Conflict Resolution Auditing

Automatic changes to database content due to conflict resolution are audited in a dedicated table (that is, not using the ActivID Server audit feature). Changes are audited locally. On each node, changes are audited on the node only.

The following is audited:

  • Date and time of the conflict resolution
  • Date and time of the conflict
  • Security domain and database table name
  • Change type - Insert/Update/Delete
  • Row with conflicting data
  • Row before change
  • Row after conflict resolution

The conflict resolution audit cannot be accessed until archived. It is archived with ActivID Authentication Server audit archive. It is purged together with ActivID Authentication Server audit purge. The conflict resolution audit archive is also uploaded to the same location. The archive file name is Audit_conflict_XXXXXXXX.tar.

Manage Short Outage

The following are the reasons why a short outage could occur:

  • A short power outage for one of the appliances occurs.
  • A short network disconnection between the two appliances occurs.
  • Hardware maintenance is required, and the appliance must be shut down for a short period of time.

Since the shutdown is short (that is, as long as the other appliance can store the synchronization data while waiting for the synchronization to be initiated again), it does not impact the activity on the other appliance.

During the process, both databases are no longer synchronized, but the difference is recoverable. The active appliance continues to record database updates. These updates will be sent to the other appliance when it is up and running again.

  • There is no noticeable interruption of service for end users. Certain sessions on the ActivID Management Console or Self-Service Portal might be closed. However, you can log on to the applications again.
  • There is no data loss.
  • A RADIUS authentication could be aborted, but the next one might be successful on both nodes or only on one node.

The duration over which the two nodes still remains Out Of Sync. Recoverable depends on the following factors:

  • The activity of the service and the number of authentication per second
  • The network bandwidth between the two nodes
  • The lag time between the two nodes

When you restart node B or the network resumes connection, the database is automatically synchronized.
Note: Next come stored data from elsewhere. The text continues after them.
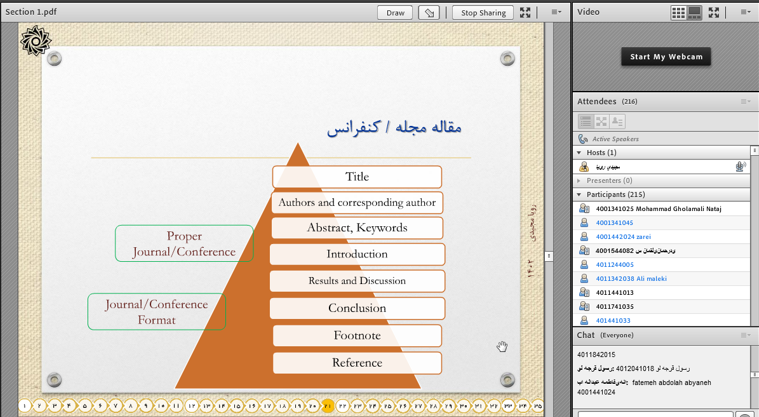Switch to the attendee status view icon
Viewport: 759px width, 417px height.
click(617, 121)
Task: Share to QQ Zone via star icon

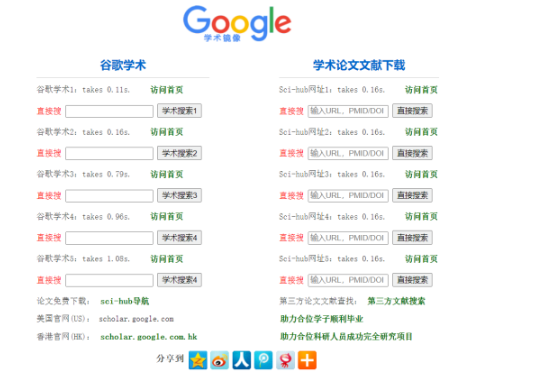Action: click(198, 360)
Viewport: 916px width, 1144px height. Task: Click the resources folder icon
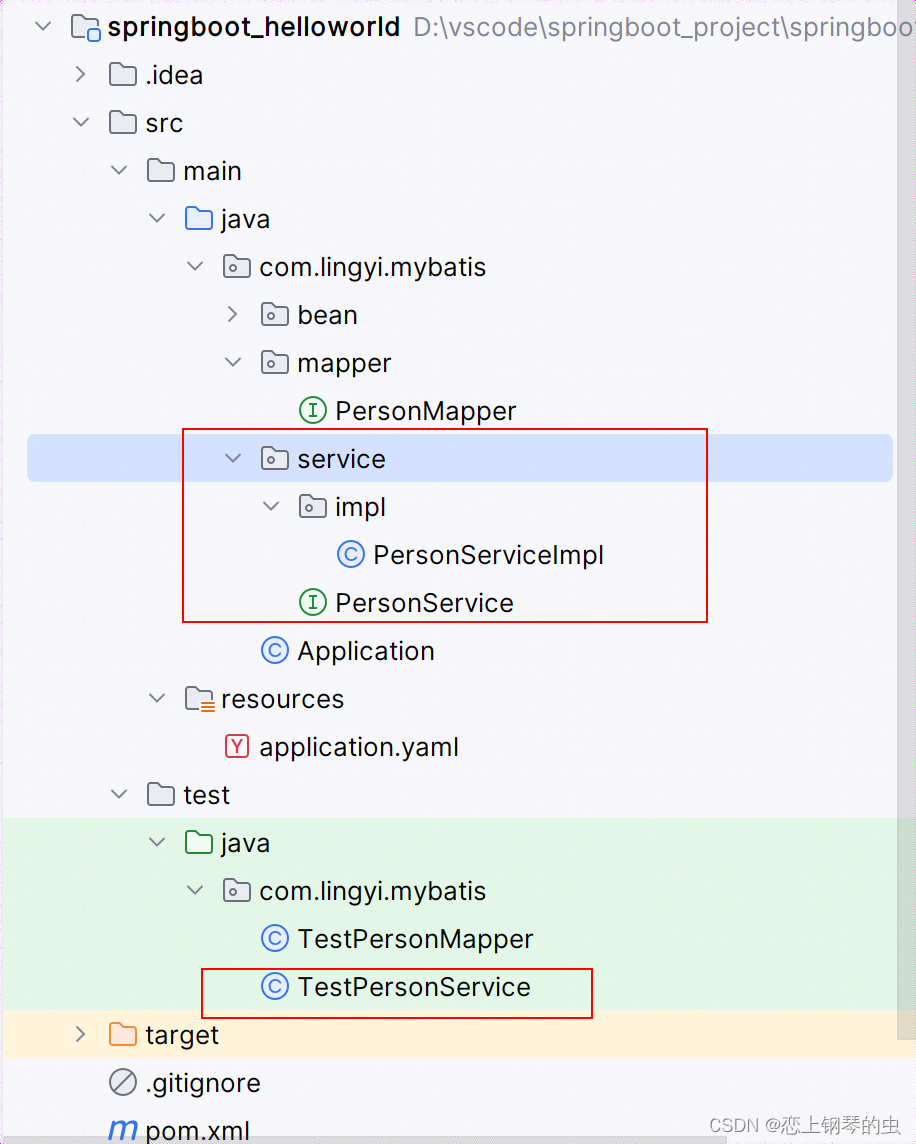(198, 698)
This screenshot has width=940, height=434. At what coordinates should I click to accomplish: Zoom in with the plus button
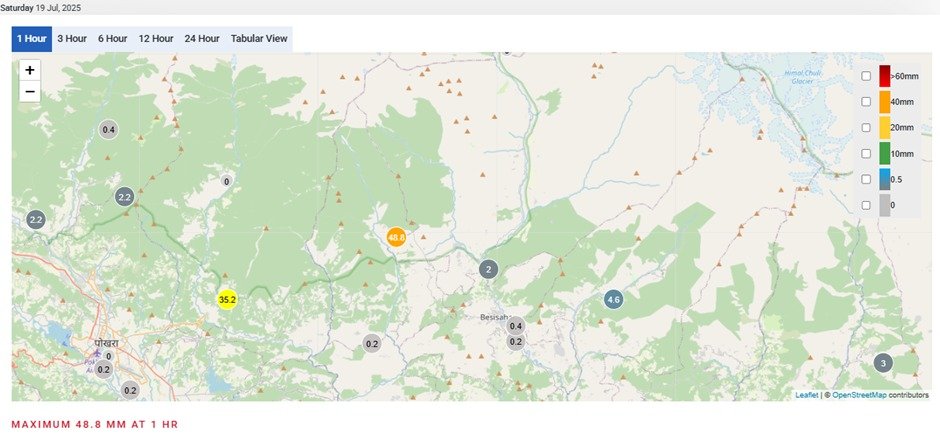pyautogui.click(x=29, y=70)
As the recovery is automatic, the Synchronization Status switches to the Synchronized state. No manual intervention is required.

If you do not want to trigger the automatic recovery process, you can click Cancel Synchronization when the node is in the Out of Synchronization state.

Manage Long Outage

When the outage of Node B is long, Node A automatically cancels the synchronization.

Note: If you plan the shutdown in advance, it is recommended that you perform a manual Cancel Synchronization. This updates the status on both nodes.

During the process, both databases are no longer synchronized, and the difference is not recoverable automatically.

To perform a manual recovery, you have two options:

  • Repair the connection issue between the appliances, and initiate the synchronization again.
  • Note: The Initiate Synchronization option is available only when the connection between the appliances is restored.

Manage Hardware Issues

Note: This section is only applicable to hardware appliances.

When a serious hardware issue occurs, the Dual Mode configuration must be stopped manually.

For example, if the appliance (Node B – the second appliance) experiences a hardware failure:

  1. Shut down the second appliance.
  2. Set the first appliance back to the single mode.
  3. If the hardware failure on the second appliance is fixed, perform a factory reset. Otherwise, replace it with a new hardware appliance.
  4. On the first appliance, set it to Dual Mode, and download the configuration file.
  5. On the second appliance, set it to Dual Mode using the first appliance’s configuration file.